* What to do: Reproduce word for word, from the entries below, the line with "Instruction: Open Mark", the line with "Select the MgO versus HOOH sentence box", and every line between them, and nothing more.

* Excerpted records:
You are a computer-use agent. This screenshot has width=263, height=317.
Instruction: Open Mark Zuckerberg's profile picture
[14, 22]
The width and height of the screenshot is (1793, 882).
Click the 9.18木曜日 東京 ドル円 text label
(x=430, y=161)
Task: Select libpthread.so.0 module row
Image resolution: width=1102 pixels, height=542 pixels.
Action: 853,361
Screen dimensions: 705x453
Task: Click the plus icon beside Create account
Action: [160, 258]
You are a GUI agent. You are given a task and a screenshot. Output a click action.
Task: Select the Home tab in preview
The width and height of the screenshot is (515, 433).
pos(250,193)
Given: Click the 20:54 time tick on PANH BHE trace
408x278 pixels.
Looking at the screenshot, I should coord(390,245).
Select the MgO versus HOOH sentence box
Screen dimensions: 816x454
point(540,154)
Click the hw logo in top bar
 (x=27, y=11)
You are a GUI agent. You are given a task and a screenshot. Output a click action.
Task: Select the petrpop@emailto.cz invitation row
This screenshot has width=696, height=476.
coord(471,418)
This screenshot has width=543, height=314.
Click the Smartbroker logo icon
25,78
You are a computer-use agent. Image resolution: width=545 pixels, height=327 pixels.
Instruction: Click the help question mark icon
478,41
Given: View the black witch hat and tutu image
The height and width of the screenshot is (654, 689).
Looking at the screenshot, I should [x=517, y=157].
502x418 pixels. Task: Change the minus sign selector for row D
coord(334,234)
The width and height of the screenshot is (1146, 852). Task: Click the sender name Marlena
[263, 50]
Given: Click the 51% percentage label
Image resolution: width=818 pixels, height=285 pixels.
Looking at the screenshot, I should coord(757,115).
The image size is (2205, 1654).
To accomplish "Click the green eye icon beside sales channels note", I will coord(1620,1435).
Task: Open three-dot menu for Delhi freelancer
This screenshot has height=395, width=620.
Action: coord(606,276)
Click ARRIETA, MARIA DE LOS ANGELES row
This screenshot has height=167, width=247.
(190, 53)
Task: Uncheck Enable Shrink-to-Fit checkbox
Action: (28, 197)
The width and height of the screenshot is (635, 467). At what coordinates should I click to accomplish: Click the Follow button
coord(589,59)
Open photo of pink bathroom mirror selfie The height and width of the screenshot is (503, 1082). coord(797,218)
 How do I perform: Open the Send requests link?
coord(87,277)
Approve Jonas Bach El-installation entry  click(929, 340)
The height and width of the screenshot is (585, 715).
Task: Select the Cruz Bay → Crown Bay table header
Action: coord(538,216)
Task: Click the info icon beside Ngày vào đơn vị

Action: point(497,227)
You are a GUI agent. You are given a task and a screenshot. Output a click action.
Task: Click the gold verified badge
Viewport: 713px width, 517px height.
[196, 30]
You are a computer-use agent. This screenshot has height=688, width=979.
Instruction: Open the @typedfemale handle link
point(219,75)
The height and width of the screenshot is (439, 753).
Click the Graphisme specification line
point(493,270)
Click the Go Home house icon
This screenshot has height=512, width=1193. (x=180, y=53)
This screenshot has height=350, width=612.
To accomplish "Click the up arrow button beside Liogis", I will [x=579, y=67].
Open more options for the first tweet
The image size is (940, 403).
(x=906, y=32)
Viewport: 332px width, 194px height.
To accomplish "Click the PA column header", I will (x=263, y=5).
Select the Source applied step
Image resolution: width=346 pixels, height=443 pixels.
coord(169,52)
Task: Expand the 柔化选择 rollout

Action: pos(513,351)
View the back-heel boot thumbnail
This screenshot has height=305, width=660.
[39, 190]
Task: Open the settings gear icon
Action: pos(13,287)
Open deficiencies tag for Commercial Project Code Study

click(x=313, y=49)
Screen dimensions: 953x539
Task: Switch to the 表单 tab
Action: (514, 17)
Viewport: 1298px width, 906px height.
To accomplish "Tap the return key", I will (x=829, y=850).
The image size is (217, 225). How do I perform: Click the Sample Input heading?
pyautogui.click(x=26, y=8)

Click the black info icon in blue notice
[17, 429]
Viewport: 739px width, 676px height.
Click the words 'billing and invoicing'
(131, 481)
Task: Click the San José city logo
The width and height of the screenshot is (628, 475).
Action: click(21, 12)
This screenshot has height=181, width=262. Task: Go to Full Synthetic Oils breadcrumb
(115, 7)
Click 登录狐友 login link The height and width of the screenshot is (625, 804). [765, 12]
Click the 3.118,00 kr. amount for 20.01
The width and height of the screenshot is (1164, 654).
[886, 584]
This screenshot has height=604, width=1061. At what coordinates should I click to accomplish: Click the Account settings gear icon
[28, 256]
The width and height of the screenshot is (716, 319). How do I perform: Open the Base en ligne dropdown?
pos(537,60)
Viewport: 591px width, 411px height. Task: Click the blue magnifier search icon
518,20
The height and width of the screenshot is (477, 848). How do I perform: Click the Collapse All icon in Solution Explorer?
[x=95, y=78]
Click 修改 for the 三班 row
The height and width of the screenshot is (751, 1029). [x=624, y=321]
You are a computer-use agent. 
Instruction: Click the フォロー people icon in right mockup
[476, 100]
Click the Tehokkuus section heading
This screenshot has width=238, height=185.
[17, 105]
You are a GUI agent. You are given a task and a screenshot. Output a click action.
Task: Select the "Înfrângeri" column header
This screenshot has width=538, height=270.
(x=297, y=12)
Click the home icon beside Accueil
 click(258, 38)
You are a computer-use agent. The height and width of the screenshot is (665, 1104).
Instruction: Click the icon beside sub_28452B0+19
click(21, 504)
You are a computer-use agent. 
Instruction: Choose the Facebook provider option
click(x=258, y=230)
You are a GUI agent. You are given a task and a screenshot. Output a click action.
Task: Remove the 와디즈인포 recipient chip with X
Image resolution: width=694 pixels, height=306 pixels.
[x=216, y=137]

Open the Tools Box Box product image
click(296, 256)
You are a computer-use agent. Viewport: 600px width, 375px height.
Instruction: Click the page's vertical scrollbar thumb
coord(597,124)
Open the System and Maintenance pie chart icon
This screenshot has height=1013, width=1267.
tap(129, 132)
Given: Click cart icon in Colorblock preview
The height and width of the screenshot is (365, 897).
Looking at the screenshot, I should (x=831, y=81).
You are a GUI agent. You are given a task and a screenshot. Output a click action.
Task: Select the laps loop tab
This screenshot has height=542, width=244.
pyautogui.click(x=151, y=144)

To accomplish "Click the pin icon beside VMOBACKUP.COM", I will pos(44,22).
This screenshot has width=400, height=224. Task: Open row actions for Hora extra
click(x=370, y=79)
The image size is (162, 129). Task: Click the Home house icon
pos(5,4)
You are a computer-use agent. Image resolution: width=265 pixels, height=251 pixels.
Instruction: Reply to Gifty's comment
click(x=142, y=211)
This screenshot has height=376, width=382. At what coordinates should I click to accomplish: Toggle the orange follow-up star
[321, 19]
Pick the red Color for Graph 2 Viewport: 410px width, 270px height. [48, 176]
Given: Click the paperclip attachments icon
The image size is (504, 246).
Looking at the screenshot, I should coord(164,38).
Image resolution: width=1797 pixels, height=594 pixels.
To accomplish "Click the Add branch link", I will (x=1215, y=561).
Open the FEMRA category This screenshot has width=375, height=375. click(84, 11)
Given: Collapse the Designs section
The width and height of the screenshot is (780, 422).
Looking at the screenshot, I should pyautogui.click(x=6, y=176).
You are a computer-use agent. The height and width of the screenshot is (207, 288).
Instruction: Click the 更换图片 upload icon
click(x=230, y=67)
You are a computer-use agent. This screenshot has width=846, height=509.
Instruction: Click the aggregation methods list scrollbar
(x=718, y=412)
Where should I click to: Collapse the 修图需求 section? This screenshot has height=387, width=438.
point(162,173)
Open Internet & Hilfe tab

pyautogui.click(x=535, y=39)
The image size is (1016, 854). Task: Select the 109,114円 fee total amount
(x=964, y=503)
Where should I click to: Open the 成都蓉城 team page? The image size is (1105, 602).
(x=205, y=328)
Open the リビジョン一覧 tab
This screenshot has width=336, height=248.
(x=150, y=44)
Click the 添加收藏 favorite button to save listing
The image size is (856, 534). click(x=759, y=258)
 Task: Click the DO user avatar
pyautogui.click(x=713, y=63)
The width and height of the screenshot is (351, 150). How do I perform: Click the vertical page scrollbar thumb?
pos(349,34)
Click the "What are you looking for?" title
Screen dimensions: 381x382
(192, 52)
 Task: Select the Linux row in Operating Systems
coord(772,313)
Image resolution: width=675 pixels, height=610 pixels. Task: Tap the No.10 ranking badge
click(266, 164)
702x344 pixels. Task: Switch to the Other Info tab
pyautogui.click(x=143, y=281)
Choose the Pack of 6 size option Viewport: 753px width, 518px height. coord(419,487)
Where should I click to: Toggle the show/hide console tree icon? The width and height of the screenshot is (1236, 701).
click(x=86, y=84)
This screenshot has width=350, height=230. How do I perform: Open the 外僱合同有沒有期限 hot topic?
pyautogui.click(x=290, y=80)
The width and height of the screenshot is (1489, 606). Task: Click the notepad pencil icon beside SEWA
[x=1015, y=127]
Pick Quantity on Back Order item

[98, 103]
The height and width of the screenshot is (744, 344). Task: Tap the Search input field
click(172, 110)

* Response below:
Instruction: Open Mark Zuckerberg's profile picture
[14, 22]
The width and height of the screenshot is (1793, 882).
Click the 9.18木曜日 東京 ドル円 text label
(x=430, y=161)
Task: Select libpthread.so.0 module row
Image resolution: width=1102 pixels, height=542 pixels.
Action: 853,361
Screen dimensions: 705x453
Task: Click the plus icon beside Create account
Action: [160, 258]
You are a GUI agent. You are given a task and a screenshot. Output a click action.
Task: Select the Home tab in preview
The width and height of the screenshot is (515, 433).
pos(250,193)
Given: Click the 20:54 time tick on PANH BHE trace
408x278 pixels.
Looking at the screenshot, I should coord(390,245).
Select the MgO versus HOOH sentence box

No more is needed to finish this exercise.